RISC-V is developed by a multitude of members from more than 100 organizations, including a collaborative community of software and hardware innovators. These innovators are able to adapt the ISA to a specific purpose or project. Anyone joining the organization can design, manufacture and/or sell RISC-V chips and software under a "Berkeley Software Distribution" license.

Conclusion

In order to realize its value and possibilities, data needs to be captured, saved, accessed and transformed to reach its full potential. Environments with big data and fast data applications have dwarfed the processing power of general-purpose computing architectures. Future data-centric extreme applications will require processing power for specific applications to support independent expansion of data resources in an open manner.

Having a common open computer architecture centered on data stored in persistent memory while enabling all devices to perform a certain amount of computing, these new types of scalability driven by new types of machine learning computing workloads Key factors in the emergence of the architecture.
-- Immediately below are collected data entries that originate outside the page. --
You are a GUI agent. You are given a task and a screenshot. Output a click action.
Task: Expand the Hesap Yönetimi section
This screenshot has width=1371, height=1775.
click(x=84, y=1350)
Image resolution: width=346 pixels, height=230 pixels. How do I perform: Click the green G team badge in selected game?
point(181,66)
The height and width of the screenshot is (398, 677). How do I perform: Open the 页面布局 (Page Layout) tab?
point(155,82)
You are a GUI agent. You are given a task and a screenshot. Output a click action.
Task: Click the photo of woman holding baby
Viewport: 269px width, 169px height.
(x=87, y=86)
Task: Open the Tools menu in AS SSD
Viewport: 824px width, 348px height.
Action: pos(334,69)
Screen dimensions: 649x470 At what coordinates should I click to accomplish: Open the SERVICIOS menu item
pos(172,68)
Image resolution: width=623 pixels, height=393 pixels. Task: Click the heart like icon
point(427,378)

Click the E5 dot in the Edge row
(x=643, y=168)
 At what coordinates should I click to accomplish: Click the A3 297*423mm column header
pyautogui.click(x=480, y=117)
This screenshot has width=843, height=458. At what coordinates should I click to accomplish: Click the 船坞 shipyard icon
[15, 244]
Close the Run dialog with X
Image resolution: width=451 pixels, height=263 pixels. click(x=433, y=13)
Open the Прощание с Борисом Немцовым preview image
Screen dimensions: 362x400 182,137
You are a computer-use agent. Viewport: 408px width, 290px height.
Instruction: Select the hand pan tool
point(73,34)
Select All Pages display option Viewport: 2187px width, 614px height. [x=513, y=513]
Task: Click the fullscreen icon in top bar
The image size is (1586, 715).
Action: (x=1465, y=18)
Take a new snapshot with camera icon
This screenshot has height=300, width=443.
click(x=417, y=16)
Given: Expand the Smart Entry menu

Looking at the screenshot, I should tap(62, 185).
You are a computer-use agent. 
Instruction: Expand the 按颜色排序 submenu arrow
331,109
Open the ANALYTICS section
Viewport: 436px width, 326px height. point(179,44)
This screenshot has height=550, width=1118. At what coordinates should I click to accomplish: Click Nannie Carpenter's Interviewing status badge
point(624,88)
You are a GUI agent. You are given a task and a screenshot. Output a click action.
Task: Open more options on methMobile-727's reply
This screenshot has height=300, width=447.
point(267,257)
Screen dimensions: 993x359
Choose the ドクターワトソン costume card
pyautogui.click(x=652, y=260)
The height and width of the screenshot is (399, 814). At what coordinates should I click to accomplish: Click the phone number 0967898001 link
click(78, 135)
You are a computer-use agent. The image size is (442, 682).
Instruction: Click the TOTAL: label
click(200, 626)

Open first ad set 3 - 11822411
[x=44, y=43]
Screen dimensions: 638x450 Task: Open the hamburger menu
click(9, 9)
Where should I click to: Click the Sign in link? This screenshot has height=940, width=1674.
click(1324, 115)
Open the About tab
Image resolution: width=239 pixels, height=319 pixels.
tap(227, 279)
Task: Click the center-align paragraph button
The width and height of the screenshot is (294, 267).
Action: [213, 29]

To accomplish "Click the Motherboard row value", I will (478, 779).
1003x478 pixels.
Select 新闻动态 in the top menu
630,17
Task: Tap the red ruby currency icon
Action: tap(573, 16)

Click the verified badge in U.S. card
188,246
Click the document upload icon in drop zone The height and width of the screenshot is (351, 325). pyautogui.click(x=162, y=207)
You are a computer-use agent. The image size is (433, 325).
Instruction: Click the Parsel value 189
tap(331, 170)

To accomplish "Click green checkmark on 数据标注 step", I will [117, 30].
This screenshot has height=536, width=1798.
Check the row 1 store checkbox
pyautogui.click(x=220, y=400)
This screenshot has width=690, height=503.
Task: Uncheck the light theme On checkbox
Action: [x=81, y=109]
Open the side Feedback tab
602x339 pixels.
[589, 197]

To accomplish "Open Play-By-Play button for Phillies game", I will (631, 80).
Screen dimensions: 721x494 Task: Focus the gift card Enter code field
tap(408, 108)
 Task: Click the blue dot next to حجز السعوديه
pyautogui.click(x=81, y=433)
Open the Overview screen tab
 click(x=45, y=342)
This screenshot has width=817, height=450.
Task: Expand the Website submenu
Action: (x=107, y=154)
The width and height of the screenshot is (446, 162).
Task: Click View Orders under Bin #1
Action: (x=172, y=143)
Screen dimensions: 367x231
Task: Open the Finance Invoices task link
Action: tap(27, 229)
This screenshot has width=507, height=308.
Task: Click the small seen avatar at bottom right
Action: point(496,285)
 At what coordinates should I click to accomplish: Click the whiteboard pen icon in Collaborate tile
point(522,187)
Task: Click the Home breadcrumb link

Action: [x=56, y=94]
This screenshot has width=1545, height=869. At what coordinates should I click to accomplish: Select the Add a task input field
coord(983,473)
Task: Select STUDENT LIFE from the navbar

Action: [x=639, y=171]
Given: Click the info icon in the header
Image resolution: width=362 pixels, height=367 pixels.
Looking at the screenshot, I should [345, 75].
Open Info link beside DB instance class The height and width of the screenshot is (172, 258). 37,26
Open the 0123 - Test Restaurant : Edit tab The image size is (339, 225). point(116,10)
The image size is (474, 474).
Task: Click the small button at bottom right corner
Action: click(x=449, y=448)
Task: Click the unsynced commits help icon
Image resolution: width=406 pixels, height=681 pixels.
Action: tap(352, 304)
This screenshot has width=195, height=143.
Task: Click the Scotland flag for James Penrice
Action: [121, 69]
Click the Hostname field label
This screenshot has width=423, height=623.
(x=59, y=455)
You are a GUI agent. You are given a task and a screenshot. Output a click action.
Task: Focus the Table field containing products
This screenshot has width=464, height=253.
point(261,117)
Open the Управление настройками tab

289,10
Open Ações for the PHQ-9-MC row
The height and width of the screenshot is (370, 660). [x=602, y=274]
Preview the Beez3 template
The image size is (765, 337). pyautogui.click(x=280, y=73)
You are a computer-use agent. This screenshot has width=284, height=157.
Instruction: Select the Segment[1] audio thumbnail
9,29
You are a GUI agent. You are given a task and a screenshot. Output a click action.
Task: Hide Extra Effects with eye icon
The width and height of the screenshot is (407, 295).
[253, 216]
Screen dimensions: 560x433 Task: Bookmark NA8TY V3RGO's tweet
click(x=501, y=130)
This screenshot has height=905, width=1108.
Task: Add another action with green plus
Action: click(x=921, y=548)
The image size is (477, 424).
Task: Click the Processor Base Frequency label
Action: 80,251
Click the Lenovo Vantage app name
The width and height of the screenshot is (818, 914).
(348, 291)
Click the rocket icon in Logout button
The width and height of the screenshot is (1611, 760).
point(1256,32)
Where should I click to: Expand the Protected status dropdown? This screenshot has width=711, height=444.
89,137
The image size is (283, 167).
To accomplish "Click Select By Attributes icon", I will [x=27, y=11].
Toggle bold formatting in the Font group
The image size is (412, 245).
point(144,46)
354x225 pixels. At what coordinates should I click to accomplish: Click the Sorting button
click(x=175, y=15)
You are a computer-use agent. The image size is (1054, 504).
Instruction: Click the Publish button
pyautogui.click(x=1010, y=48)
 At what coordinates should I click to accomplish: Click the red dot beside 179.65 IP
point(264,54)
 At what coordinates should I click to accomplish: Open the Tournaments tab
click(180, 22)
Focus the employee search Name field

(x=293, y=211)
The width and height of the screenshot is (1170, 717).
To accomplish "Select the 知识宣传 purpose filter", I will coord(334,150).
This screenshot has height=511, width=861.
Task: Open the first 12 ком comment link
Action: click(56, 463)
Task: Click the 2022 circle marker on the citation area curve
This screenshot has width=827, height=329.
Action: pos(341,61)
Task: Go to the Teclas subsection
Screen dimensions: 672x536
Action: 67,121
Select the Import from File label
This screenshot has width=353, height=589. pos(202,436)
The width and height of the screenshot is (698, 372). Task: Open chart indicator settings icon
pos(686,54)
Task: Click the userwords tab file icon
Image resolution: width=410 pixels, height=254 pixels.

This new generation of low-energy processing is required for next-generation applications that span all parts of the cloud and edge devices, because specialized computational acceleration processors will be able to focus on the tasks at hand, reducing the time wasted to move data back and forth. Or be able to perform additional calculations that are not related to the data. By harnessing the power, potential, and possibilities of data, humans, society, and our planet can thrive.